ACTIVITY —
Below are some records; reproduce every one of them exactly.

INPUT RECORDS —
————————
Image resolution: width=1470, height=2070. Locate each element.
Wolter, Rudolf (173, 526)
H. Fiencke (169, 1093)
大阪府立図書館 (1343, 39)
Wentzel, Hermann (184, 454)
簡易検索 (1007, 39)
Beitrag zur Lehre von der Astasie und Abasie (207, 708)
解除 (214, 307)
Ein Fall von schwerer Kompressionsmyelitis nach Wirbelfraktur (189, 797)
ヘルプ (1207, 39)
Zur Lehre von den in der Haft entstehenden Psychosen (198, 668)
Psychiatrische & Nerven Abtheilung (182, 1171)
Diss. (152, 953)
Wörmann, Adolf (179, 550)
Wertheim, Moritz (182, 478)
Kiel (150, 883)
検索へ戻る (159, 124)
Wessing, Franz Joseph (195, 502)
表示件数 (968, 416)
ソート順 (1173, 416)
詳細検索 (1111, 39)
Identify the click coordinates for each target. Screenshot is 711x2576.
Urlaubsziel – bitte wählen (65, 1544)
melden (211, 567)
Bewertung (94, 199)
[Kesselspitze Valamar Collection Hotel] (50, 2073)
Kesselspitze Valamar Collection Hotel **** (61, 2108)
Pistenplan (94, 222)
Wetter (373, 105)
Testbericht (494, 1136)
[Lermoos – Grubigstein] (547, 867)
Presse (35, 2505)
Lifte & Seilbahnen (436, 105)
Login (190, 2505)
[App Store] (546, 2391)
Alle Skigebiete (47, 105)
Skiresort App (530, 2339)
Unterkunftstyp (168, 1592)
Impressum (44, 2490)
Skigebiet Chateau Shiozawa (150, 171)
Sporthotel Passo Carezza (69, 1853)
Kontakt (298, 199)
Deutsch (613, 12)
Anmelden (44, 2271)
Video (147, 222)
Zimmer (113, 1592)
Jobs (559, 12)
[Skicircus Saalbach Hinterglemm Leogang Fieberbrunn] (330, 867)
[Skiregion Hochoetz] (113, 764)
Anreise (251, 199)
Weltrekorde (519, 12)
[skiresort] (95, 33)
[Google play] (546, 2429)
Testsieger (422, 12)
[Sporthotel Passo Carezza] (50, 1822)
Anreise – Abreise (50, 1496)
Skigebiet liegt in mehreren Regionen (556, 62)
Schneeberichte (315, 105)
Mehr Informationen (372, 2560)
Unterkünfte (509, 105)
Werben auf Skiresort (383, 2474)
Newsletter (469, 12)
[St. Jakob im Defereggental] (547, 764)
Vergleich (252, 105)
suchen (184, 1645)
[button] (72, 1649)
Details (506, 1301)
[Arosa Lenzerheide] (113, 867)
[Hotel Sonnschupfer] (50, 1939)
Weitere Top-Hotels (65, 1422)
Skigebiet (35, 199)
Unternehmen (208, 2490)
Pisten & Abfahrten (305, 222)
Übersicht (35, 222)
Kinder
————————
SOLUTION TO THE PROBLEM —
Image resolution: width=1470, height=2070. Locate each element.
Wolter, Rudolf (173, 526)
H. Fiencke (169, 1093)
大阪府立図書館 (1343, 39)
Wentzel, Hermann (184, 454)
簡易検索 (1007, 39)
Beitrag zur Lehre von der Astasie und Abasie (207, 708)
解除 (214, 307)
Ein Fall von schwerer Kompressionsmyelitis nach Wirbelfraktur (189, 797)
ヘルプ (1207, 39)
Zur Lehre von den in der Haft entstehenden Psychosen (198, 668)
Psychiatrische & Nerven Abtheilung (182, 1171)
Diss. (152, 953)
Wörmann, Adolf (179, 550)
Wertheim, Moritz (182, 478)
Kiel (150, 883)
検索へ戻る (159, 124)
Wessing, Franz Joseph (195, 502)
表示件数 (968, 416)
ソート順 (1173, 416)
詳細検索 (1111, 39)
Identify the click coordinates for each target. Screenshot is 711x2576.
Urlaubsziel – bitte wählen (65, 1544)
melden (211, 567)
Bewertung (94, 199)
[Kesselspitze Valamar Collection Hotel] (50, 2073)
Kesselspitze Valamar Collection Hotel **** (61, 2108)
Pistenplan (94, 222)
Wetter (373, 105)
Testbericht (494, 1136)
[Lermoos – Grubigstein] (547, 867)
Presse (35, 2505)
Lifte & Seilbahnen (436, 105)
Login (190, 2505)
[App Store] (546, 2391)
Alle Skigebiete (47, 105)
Skiresort App (530, 2339)
Unterkunftstyp (168, 1592)
Impressum (44, 2490)
Skigebiet Chateau Shiozawa (150, 171)
Sporthotel Passo Carezza (69, 1853)
Kontakt (298, 199)
Deutsch (613, 12)
Anmelden (44, 2271)
Video (147, 222)
Zimmer (113, 1592)
Jobs (559, 12)
[Skicircus Saalbach Hinterglemm Leogang Fieberbrunn] (330, 867)
[Skiregion Hochoetz] (113, 764)
Anreise (251, 199)
Weltrekorde (519, 12)
[skiresort] (95, 33)
[Google play] (546, 2429)
Testsieger (422, 12)
[Sporthotel Passo Carezza] (50, 1822)
Anreise – Abreise (50, 1496)
Skigebiet liegt in mehreren Regionen (556, 62)
Schneeberichte (315, 105)
Mehr Informationen (372, 2560)
Unterkünfte (509, 105)
Werben auf Skiresort (383, 2474)
Newsletter (469, 12)
[St. Jakob im Defereggental] (547, 764)
Vergleich (252, 105)
suchen (184, 1645)
[button] (72, 1649)
Details (506, 1301)
[Arosa Lenzerheide] (113, 867)
[Hotel Sonnschupfer] (50, 1939)
Weitere Top-Hotels (65, 1422)
Skigebiet (35, 199)
Unternehmen (208, 2490)
Pisten & Abfahrten (305, 222)
Übersicht (35, 222)
Kinder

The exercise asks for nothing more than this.